Let me be very clear. My parents "sleep with" each other. To "sleep with" someone -- as opposed to, say, fuck their brains out -- is to take all the silliness, bawdiness, and kinkiness out of the sexual enterprise. To that end, I might wish to "sleep with" the most perfunctory and obvious answers to this question: George Clooney, Adrian Brody, Leonardo DiCaprio, Matt Damon.

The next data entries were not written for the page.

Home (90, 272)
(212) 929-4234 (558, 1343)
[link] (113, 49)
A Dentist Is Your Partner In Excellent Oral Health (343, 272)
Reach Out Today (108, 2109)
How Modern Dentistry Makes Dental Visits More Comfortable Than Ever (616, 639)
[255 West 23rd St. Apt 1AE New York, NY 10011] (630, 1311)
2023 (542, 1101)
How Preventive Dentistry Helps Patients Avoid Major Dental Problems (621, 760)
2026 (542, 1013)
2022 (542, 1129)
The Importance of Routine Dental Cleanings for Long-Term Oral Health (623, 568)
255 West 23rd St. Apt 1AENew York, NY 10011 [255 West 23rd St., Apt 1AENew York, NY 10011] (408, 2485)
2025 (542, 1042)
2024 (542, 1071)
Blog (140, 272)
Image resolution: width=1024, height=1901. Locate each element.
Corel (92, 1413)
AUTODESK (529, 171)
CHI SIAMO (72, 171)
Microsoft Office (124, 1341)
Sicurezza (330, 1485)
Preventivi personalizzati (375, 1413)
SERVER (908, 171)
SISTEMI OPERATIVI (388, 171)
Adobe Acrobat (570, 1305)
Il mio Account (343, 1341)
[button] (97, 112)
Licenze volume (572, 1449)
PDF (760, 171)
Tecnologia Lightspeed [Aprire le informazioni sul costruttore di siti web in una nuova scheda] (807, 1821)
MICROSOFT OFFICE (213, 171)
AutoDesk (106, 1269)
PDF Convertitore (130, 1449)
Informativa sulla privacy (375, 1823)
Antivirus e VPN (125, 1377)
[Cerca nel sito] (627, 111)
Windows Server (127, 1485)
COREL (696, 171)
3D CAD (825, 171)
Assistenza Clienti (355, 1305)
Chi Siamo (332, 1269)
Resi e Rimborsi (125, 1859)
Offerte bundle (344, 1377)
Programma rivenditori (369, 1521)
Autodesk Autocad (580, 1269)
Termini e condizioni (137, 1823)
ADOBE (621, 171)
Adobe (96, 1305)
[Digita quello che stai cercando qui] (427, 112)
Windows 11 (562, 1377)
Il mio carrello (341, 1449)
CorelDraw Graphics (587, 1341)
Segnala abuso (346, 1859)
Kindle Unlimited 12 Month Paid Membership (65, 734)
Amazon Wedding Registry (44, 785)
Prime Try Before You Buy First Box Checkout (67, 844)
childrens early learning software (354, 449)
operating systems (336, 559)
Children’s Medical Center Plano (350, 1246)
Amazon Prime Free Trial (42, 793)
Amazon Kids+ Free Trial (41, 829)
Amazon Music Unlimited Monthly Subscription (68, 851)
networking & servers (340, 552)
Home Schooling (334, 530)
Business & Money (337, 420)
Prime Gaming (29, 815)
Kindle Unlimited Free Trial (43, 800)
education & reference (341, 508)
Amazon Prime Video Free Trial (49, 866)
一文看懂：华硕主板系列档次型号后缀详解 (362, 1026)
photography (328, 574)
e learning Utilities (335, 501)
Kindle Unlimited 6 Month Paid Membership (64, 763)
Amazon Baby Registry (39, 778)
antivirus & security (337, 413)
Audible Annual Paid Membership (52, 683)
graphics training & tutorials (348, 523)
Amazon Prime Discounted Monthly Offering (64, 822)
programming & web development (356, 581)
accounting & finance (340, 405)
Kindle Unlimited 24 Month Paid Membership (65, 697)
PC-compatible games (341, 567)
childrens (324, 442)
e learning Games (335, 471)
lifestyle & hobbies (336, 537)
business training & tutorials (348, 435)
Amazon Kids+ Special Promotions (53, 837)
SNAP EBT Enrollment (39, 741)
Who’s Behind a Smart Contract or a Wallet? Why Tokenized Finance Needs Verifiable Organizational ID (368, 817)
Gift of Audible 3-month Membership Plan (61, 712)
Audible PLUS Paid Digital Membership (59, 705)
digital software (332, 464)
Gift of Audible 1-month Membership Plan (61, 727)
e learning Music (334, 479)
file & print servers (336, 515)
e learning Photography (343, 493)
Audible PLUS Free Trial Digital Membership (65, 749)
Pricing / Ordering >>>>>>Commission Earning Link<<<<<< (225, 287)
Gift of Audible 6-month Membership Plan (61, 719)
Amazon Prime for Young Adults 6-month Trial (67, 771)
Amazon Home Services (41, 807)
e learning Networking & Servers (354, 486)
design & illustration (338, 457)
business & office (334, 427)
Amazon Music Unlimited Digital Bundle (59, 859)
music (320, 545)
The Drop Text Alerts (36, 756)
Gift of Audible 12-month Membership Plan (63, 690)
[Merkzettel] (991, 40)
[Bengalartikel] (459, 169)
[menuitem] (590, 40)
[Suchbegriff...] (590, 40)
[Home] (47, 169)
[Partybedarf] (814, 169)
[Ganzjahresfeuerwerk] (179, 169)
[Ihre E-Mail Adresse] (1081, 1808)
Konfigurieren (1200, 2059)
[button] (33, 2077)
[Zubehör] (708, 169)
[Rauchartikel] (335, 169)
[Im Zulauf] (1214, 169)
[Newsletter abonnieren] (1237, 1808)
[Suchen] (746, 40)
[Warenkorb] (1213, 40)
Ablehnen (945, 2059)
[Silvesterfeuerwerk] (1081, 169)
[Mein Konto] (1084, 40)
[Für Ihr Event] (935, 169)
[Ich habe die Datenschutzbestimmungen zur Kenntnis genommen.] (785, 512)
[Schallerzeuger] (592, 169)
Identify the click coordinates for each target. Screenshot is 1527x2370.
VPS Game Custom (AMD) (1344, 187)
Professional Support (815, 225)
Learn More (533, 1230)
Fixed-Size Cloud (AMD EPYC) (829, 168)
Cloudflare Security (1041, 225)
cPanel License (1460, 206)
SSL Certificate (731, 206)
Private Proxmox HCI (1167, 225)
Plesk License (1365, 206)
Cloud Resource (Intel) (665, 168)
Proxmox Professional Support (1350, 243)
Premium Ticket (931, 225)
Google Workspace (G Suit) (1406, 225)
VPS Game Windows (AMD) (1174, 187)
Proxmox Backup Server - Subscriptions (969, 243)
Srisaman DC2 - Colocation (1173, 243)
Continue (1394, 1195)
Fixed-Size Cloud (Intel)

I would "sleep with" all those people. It would be lovely and angelic. Maybe they'd even throw roses all over the bed, watch "An Affair to Remember" with me, and caress me lovingly until we finally got around to the "fun." But I wouldn't fuck them. The greatest fuckbuddy in the history of literature -- Mellors in Lady Chatterley's Lover -- has my back on this one:
"Yes, I do believe in something. I believe in being warm-hearted. I believe especially in being warm-hearted in love, in fucking with a warm heart. It's all this cold-hearted fucking that is death and idiocy."
Cold-hearted fucking. Yeah, not my cup of tea. I could easily fuck Andy Samberg, though, and am serious that he's smart enough to have probably read and loved Lady Chatterley's Lover. In the first place, he's a real person, or at least looks like one. He's about as attractive as the third-most attractive guy at the gay bar on any given night -- meaning, of course, that he's only slightly out of my league. He's a big dork. That's a good thing.

And most importantly, the guy screams kinkiness. If he's not an S&M freak already, he's about five seconds away from becoming one. I imagine Samberg as being about as GGG as Dan Savage requires and then a little bit more. How do I know this? Well, I don't. I simply hold the irrational but perhaps supportable belief that one's level of kink is directly proportional to the zaniness they project on a daily basis. And Samberg is pretty fucking zany, not to mention androgynous and gay-friendly enough to appear on the cover of Out Magazine. He'd be wild in bed. So fuck (or in this case, don't) George Clooney. Blow a totally cliched kiss at Adrian, Leo and MATTDAMON. I really don't care. People have been masturbating to Hollywood icons since the beginning of cinema. They haven't been masturbating to the guy who wrote "Jizz in my Pants."

Or have they?

If you want to pick a celebrity to fuck, you have to move to the periphery. The very far periphery. The kind of celebrity who might never lock up an Oscar, yet could -- if the stars aligned -- be locking up your dick for some good old-fashioned cock and ball torture.